This morning I came across an article that had “rant” and “I love photography” in the title. Odd? Perhaps, but as I read through the words I found myself smiling, nodding my head and giving the odd fist-pump in agreement. Okay, maybe I didn’t toss out a fist-pump, but I was close.
Years before I dove head-first into photography, I owned several film point and shoot cameras. Remember the ones with the 110 film cartridges? Yeah, that one. I’m sure it’s floating around my house somewhere because you know, I did find my yellow sony walkman a few weeks ago. Hello, my name is Holly and I’m a closet hoarder.
Digital cameras make things super easy for people to click and capture whatever their hearts desire. DSLR cameras have skyrocketed in popularity and range from entry level to so-crazy-expensive-I-would-need-a-second-mortgage-to-afford-one level. Regardless of what camera you have, and what skill level you possess, memories are what we are talking about when it comes down to what’s important. Photographs, taken for any reason, by any piece of equipment and by any person is still a photograph and have the main purpose of capturing a memory.

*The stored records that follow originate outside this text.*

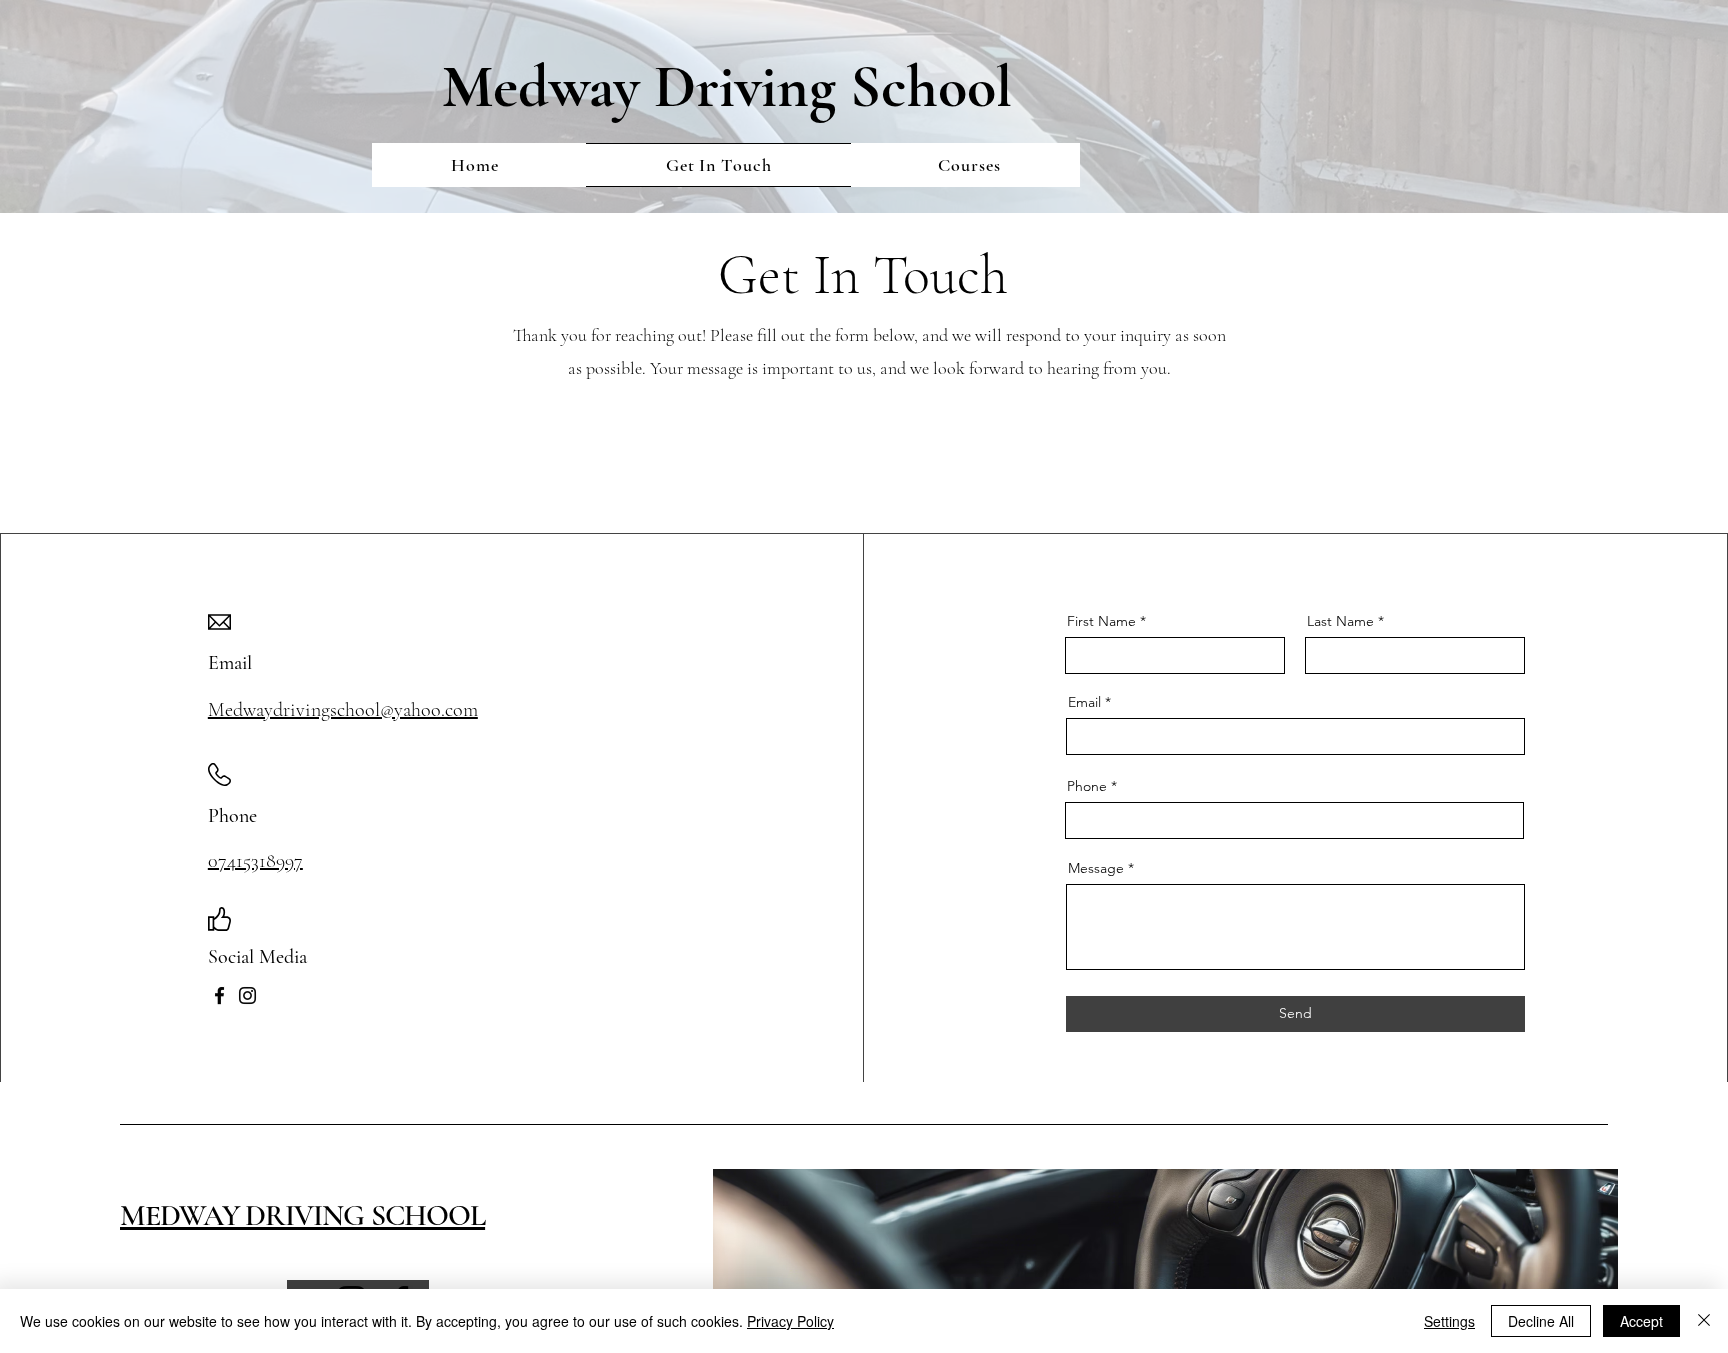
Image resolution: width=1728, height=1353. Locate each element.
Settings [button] (1449, 1321)
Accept (1641, 1321)
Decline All (1541, 1321)
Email (1084, 702)
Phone (1087, 786)
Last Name (1340, 621)
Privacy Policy (790, 1321)
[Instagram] (247, 995)
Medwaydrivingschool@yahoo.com (343, 710)
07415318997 (255, 861)
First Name (1101, 621)
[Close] (1704, 1321)
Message (1096, 868)
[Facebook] (219, 995)
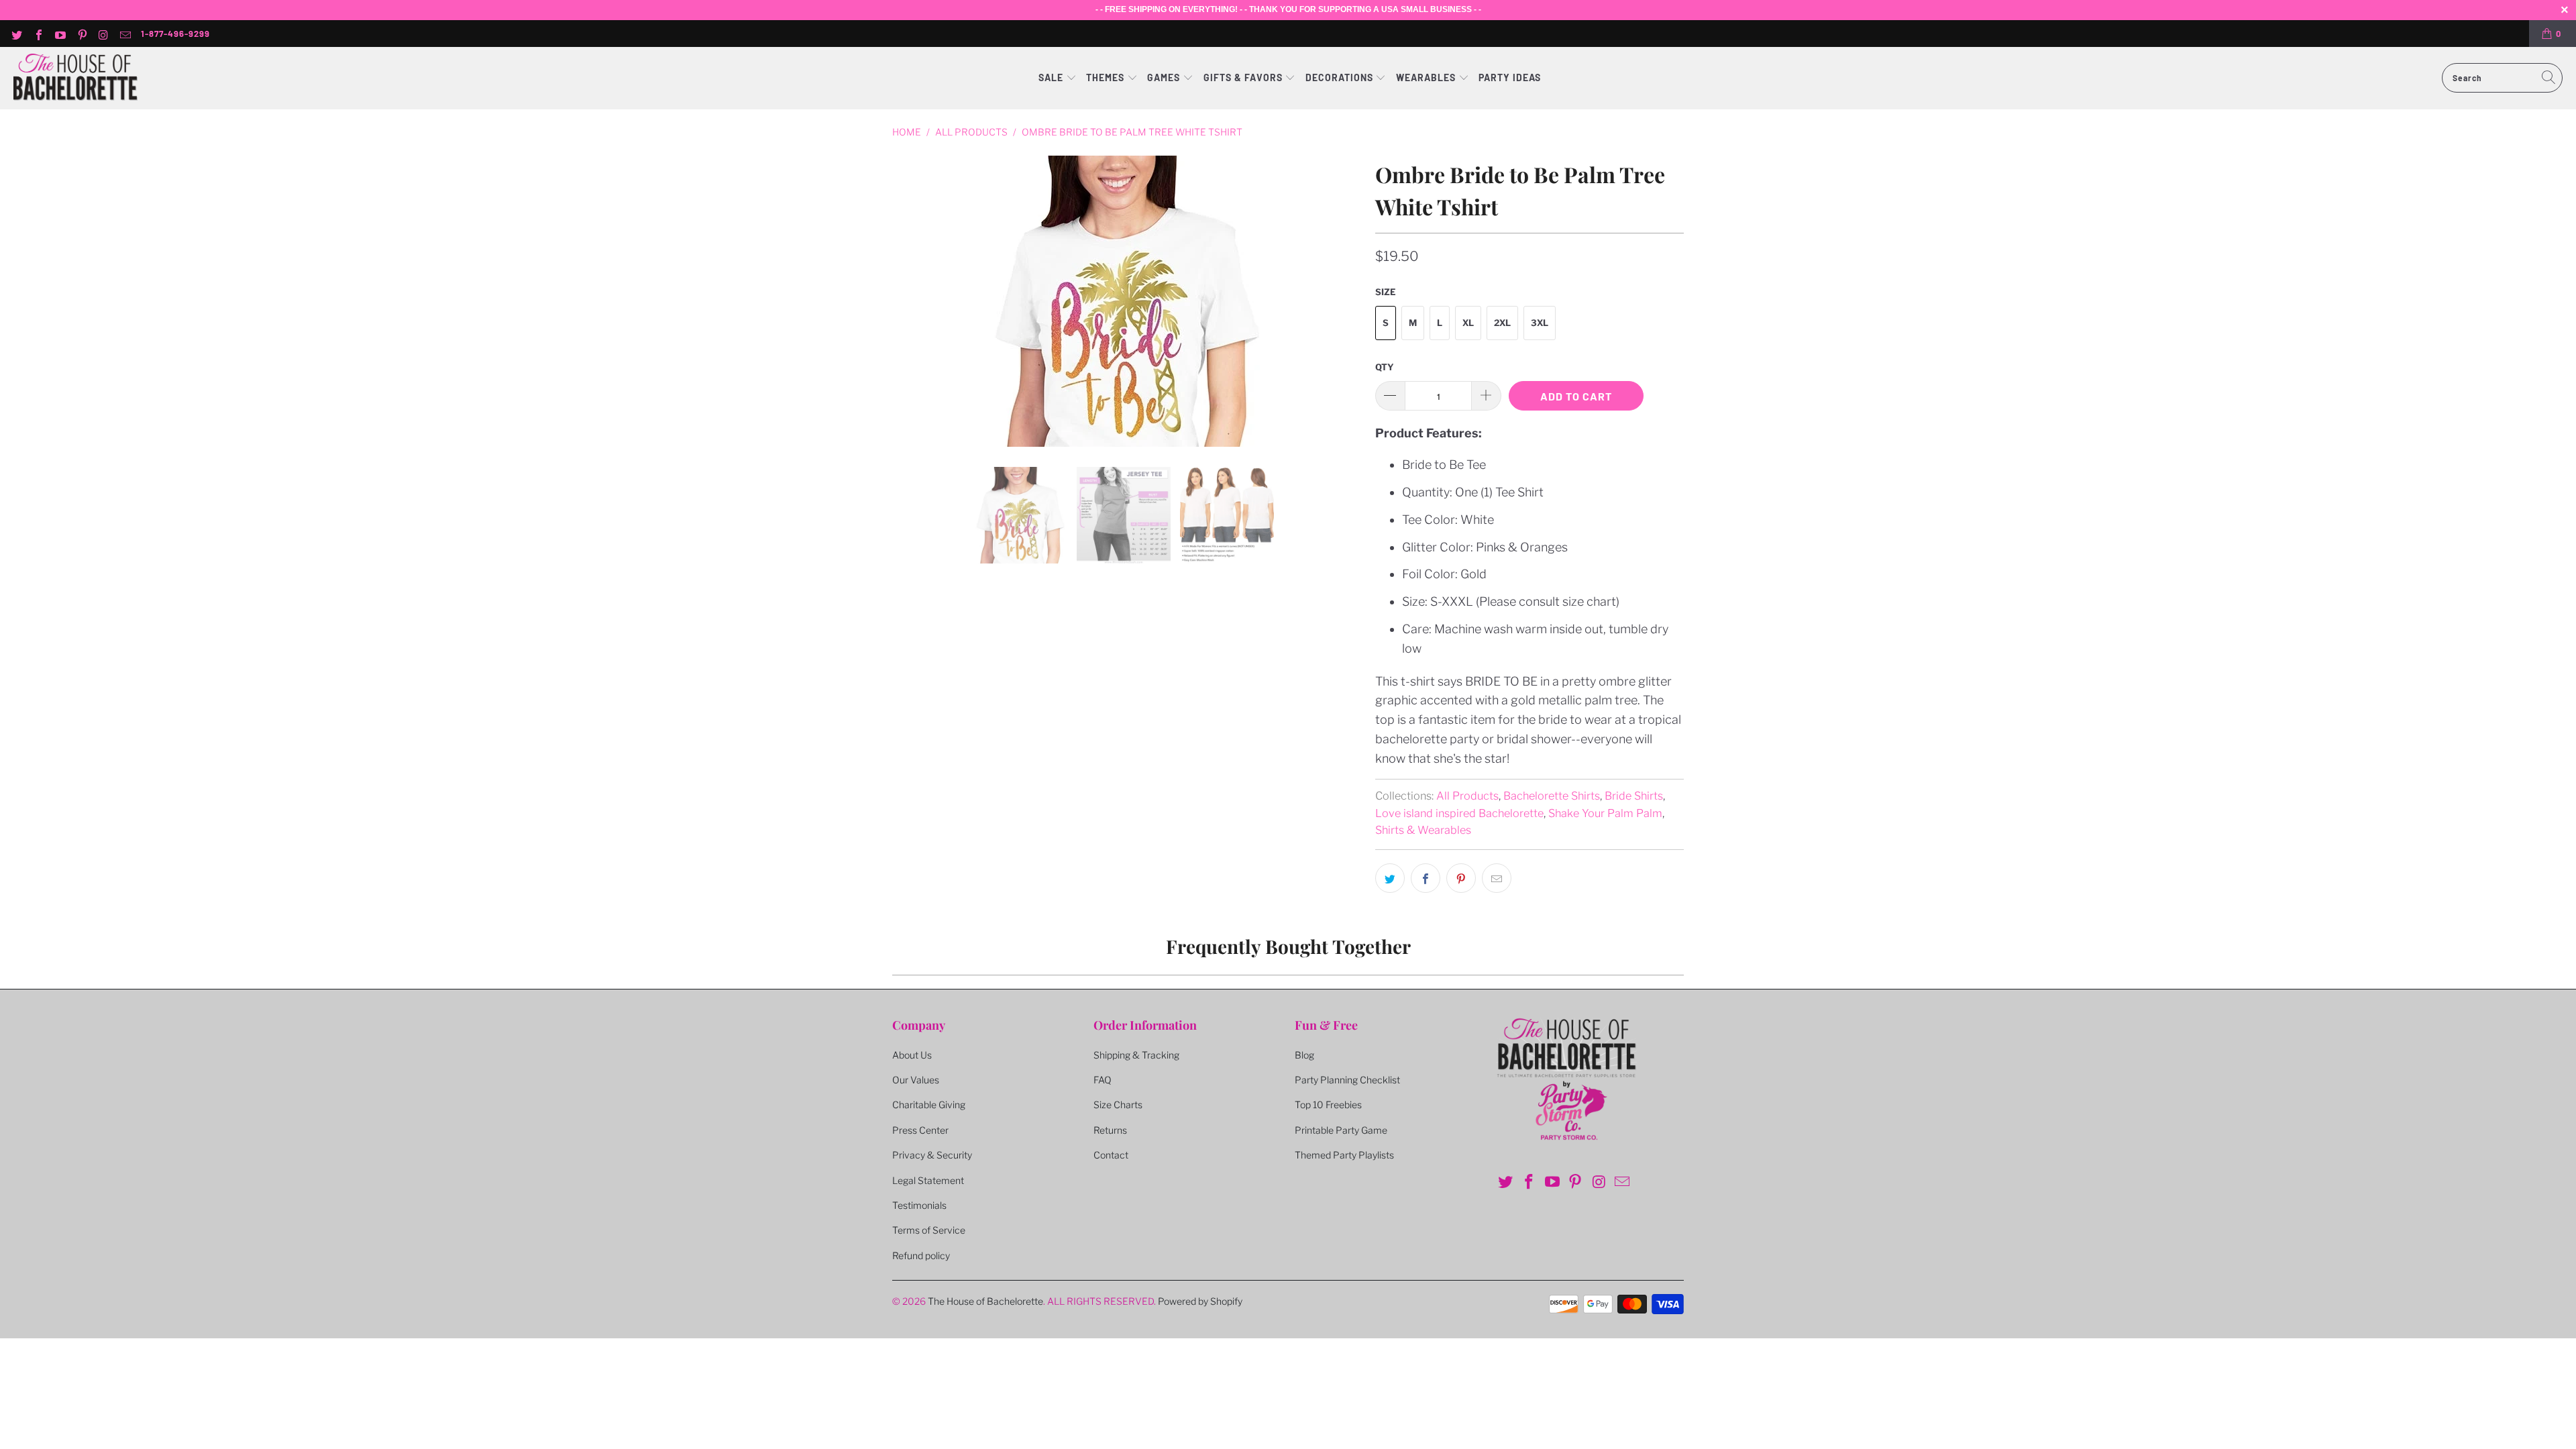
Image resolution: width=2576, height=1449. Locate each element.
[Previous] (905, 301)
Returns (1110, 1130)
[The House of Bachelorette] (75, 78)
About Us (912, 1055)
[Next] (1349, 301)
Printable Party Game (1341, 1130)
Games (1165, 77)
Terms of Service (928, 1230)
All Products (1467, 795)
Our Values (915, 1079)
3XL (1539, 322)
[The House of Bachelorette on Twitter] (16, 33)
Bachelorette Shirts (1551, 795)
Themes (1106, 77)
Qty (1384, 367)
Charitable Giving (928, 1104)
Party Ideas (1510, 77)
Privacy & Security (932, 1155)
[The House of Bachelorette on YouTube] (60, 33)
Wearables (1426, 77)
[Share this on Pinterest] (1461, 878)
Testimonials (919, 1205)
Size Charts (1117, 1104)
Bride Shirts (1634, 795)
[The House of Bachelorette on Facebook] (38, 33)
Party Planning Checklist (1347, 1079)
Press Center (920, 1130)
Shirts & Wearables (1423, 830)
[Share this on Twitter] (1390, 878)
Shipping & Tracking (1136, 1055)
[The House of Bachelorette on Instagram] (103, 33)
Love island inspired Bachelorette (1459, 813)
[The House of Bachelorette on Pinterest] (81, 33)
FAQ (1102, 1079)
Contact (1110, 1155)
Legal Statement (928, 1180)
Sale (1052, 77)
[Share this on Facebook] (1425, 878)
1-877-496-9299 (175, 33)
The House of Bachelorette (985, 1301)
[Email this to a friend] (1496, 878)
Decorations (1340, 77)
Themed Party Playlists (1344, 1155)
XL (1468, 322)
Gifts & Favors (1243, 77)
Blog (1304, 1055)
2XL (1502, 322)
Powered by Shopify (1200, 1301)
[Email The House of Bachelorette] (125, 33)
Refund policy (921, 1255)
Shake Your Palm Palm (1605, 813)
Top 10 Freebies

There’s no question I’ll continue to invest in a professional when the legacy of my family and portraits are concerned, but when it comes to vacations, getaways, tobogganing with the kids, sports practice, etc. ? I’ll simply use my mobile phone or bring along my trusty point and shoot because immediate capture of what’s happening will always equal high quality, long-term memory.
When my boyfriend and I travelled to Los Cabos in October of last year I knew I wanted to take tons of photos and remember our trip, but I also wanted to make sure I was enjoying the trip. I didn’t want to be caught up in camera settings, lens choice and watching my gear like a hawk. I wanted to see something, click the little button and grab the moment, but then I wanted to physically get back INTO the moment. And that’s what I did. I can look back on the images from our trip and actually remember more of what we did and what we experienced because I wasn’t caught up in the equipment… I was living the moment as it happened, not just as it loaded onto my computer weeks later. Funny, the same can be said for being in photos and in the moment with your family; capturing real life as it’s happening as opposed to staged tripod or timer life. Something to ponder.
Hmmm… I guess there’s no way I can talk about a warm destination without sharing, is there? Didn’t think so. :)
If you’re interested in reading the full article that spurred my little walk down memory lane, you can check it out here.
It truly is a wonderful message for everyone; no matter what side of the lens (or what kind of lens) you frequent.